Conversely, AI also provides tremendous opportunities for qualitative research. The language processing capabilities of AI can enhance language understanding in qualitative research. AI models can help researchers to discern nuances, sentiments, and contextual meanings in text, enabling a more in-depth analysis of human participants’ responses [7]. This can be particularly valuable in understanding subjective experiences and viewpoints. Additionally, AI language models equipped with multilingual capabilities offer the opportunity to conduct cross-lingual qualitative research. This can be beneficial in transcending language barriers, allowing researchers to explore diverse cultural perspectives and enriching the depth and breadth of qualitative studies.

Study Aims

The main goal of this study is to explore the way in which LLMs can act as qualitative research participants, and how their responses in in-depth interviews on a complex subject compare to human responses. This type of design has, to our knowledge, not been tested in empirical research to date [16,17,18]. To achieve this, we devised a context in which two LLMs were used as virtual participants in semi-structured interviews. Our evaluation focused on assessing the performance of these platforms, comparing the outcomes with the themes and concepts derived from a parallel study involving human participants, which was conducted in 2022 [19].

2. Materials and Methods

This study drew inspiration from and builds upon the foundational research conducted by Donck et al. [19] on parental perspectives on adolescent health-related confidentiality.

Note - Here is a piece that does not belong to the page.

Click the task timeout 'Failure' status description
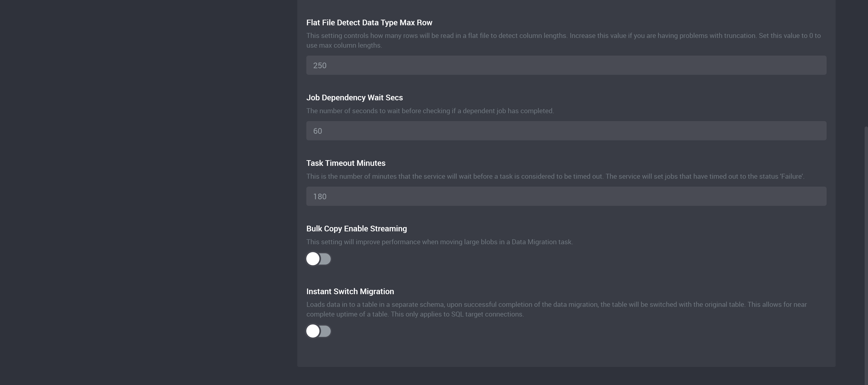Viewport: 868px width, 385px height. click(555, 176)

Diverging from the conventional recruitment of human participants, our methodology incorporated two advanced AI models: ChatGPT-4 (version 3, August 2023) and Bard (version 13, July 2023). This deliberate choice, driven by their public availability and status as the two largest LLMs, facilitated a comparative analysis of the outputs generated by these models against the findings of Donck et al. [19]. Opting for two distinct AI models was a strategic decision, enabling a broader range of responses and facilitating an in-depth exploration of each model’s capabilities and potential limitations.

AI personas were generated based on the same participant profiles that were recruited in the study by Donck et al. [19]. This approach ensured consistent representation in terms of age, gender, marital status, and parental status. The interactive sessions, designed to simulate online interviews, faithfully mirrored the conditions of data collection established in the original study [19].

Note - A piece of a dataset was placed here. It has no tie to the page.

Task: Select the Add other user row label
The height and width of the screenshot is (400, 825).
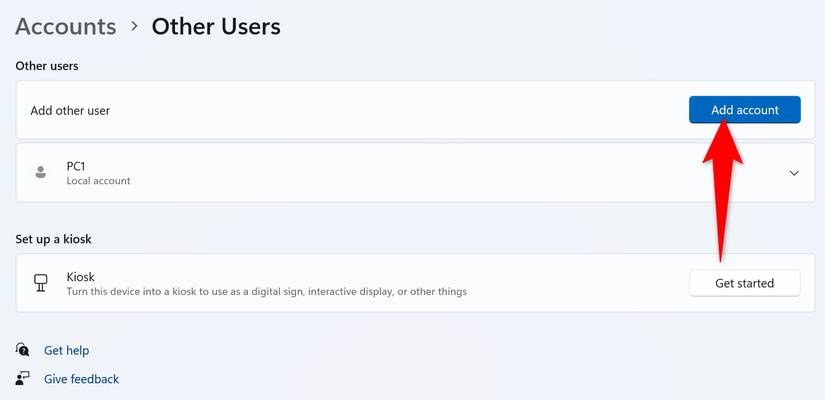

In our methodology, we adapted original cases from Donck et al. [19] into prompts tailored to be compatible with the selected AI platforms. Twenty AI-generated participants (ten AI mothers and ten AI fathers, aligning with Donck et al. [19]) were engaged in simulated interview sessions that replicated the conditions of the original study. These sessions revolved around four cases related to potential areas of disagreement between parents and children in medical treatment scenarios. These cases, developed collaboratively by a team of pediatricians and sociologists, focused on confidentiality issues within the physician–patient–parent triad in the context of alcohol intoxication, sexually transmitted disease (STD), ultrasound without parental knowledge, and mental health issues (see Appendix A for an overview of the cases). After presenting each case, AI participants were queried about their opinions on whether a physician should share information with them, even if the adolescent requested confidentiality. Consistent inquiries were made regarding the potential influence of the age and sex of the adolescent, as well as distinction between a general practitioner and a specialist. Responses from the AI models were recorded and stored in a separate database. All interactions, including those with the AI models, were conducted in Dutch, and the entire AI interview cycle took place in August 2023. Instances where ChatGPT-4 or Bard struggled to produce a response were terminated, prompting the initiation of a new interview.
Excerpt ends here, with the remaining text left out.